> INFORMATION GIVEN
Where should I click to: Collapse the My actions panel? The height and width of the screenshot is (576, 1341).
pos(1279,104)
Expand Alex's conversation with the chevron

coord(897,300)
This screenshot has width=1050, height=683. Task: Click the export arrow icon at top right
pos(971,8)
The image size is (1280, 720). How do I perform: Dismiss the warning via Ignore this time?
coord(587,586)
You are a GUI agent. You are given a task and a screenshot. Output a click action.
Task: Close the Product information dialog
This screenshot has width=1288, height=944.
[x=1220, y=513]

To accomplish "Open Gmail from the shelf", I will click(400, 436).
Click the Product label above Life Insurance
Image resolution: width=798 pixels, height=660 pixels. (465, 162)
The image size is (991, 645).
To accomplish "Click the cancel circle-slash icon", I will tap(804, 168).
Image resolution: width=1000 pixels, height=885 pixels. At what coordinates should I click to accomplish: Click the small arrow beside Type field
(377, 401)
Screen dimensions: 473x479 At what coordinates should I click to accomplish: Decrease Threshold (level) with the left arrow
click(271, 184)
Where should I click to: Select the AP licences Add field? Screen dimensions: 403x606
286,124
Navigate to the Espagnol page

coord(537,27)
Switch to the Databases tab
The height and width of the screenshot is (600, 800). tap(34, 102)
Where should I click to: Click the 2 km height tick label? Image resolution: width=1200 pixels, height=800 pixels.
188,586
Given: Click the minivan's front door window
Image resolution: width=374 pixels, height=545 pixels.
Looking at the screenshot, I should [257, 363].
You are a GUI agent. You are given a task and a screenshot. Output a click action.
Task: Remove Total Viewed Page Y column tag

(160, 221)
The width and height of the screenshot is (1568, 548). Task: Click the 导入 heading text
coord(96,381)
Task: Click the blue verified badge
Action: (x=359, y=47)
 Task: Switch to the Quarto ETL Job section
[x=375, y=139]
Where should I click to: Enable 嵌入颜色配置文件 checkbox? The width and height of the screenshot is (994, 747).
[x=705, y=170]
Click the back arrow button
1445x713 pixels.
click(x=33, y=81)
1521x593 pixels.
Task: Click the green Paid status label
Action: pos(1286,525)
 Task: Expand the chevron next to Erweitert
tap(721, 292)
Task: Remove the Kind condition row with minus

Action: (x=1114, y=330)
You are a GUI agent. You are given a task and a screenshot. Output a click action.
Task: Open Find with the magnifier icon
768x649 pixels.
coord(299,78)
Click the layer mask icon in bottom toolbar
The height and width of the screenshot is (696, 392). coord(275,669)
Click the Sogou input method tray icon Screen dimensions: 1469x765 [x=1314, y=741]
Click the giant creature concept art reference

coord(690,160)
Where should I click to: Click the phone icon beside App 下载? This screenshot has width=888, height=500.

> ACTION ITEM
Here, the records must be output exactly and in full.

> FINISHED TASK
Where should I click to: Collapse the My actions panel? The height and width of the screenshot is (576, 1341).
pos(1279,104)
Expand Alex's conversation with the chevron

coord(897,300)
This screenshot has width=1050, height=683. Task: Click the export arrow icon at top right
pos(971,8)
The image size is (1280, 720). How do I perform: Dismiss the warning via Ignore this time?
coord(587,586)
You are a GUI agent. You are given a task and a screenshot. Output a click action.
Task: Close the Product information dialog
This screenshot has width=1288, height=944.
[x=1220, y=513]

To accomplish "Open Gmail from the shelf", I will click(400, 436).
Click the Product label above Life Insurance
Image resolution: width=798 pixels, height=660 pixels. (465, 162)
The image size is (991, 645).
To accomplish "Click the cancel circle-slash icon", I will tap(804, 168).
Image resolution: width=1000 pixels, height=885 pixels. At what coordinates should I click to accomplish: Click the small arrow beside Type field
(377, 401)
Screen dimensions: 473x479 At what coordinates should I click to accomplish: Decrease Threshold (level) with the left arrow
click(271, 184)
Where should I click to: Select the AP licences Add field? Screen dimensions: 403x606
286,124
Navigate to the Espagnol page

coord(537,27)
Switch to the Databases tab
The height and width of the screenshot is (600, 800). tap(34, 102)
Where should I click to: Click the 2 km height tick label? Image resolution: width=1200 pixels, height=800 pixels.
188,586
Given: Click the minivan's front door window
Image resolution: width=374 pixels, height=545 pixels.
Looking at the screenshot, I should [257, 363].
You are a GUI agent. You are given a task and a screenshot. Output a click action.
Task: Remove Total Viewed Page Y column tag

(160, 221)
The width and height of the screenshot is (1568, 548). Task: Click the 导入 heading text
coord(96,381)
Task: Click the blue verified badge
Action: (x=359, y=47)
 Task: Switch to the Quarto ETL Job section
[x=375, y=139]
Where should I click to: Enable 嵌入颜色配置文件 checkbox? The width and height of the screenshot is (994, 747).
[x=705, y=170]
Click the back arrow button
1445x713 pixels.
click(x=33, y=81)
1521x593 pixels.
Task: Click the green Paid status label
Action: pos(1286,525)
 Task: Expand the chevron next to Erweitert
tap(721, 292)
Task: Remove the Kind condition row with minus

Action: (x=1114, y=330)
You are a GUI agent. You are given a task and a screenshot. Output a click action.
Task: Open Find with the magnifier icon
768x649 pixels.
coord(299,78)
Click the layer mask icon in bottom toolbar
The height and width of the screenshot is (696, 392). coord(275,669)
Click the Sogou input method tray icon Screen dimensions: 1469x765 [x=1314, y=741]
Click the giant creature concept art reference

coord(690,160)
Where should I click to: Click the phone icon beside App 下载? This screenshot has width=888, height=500.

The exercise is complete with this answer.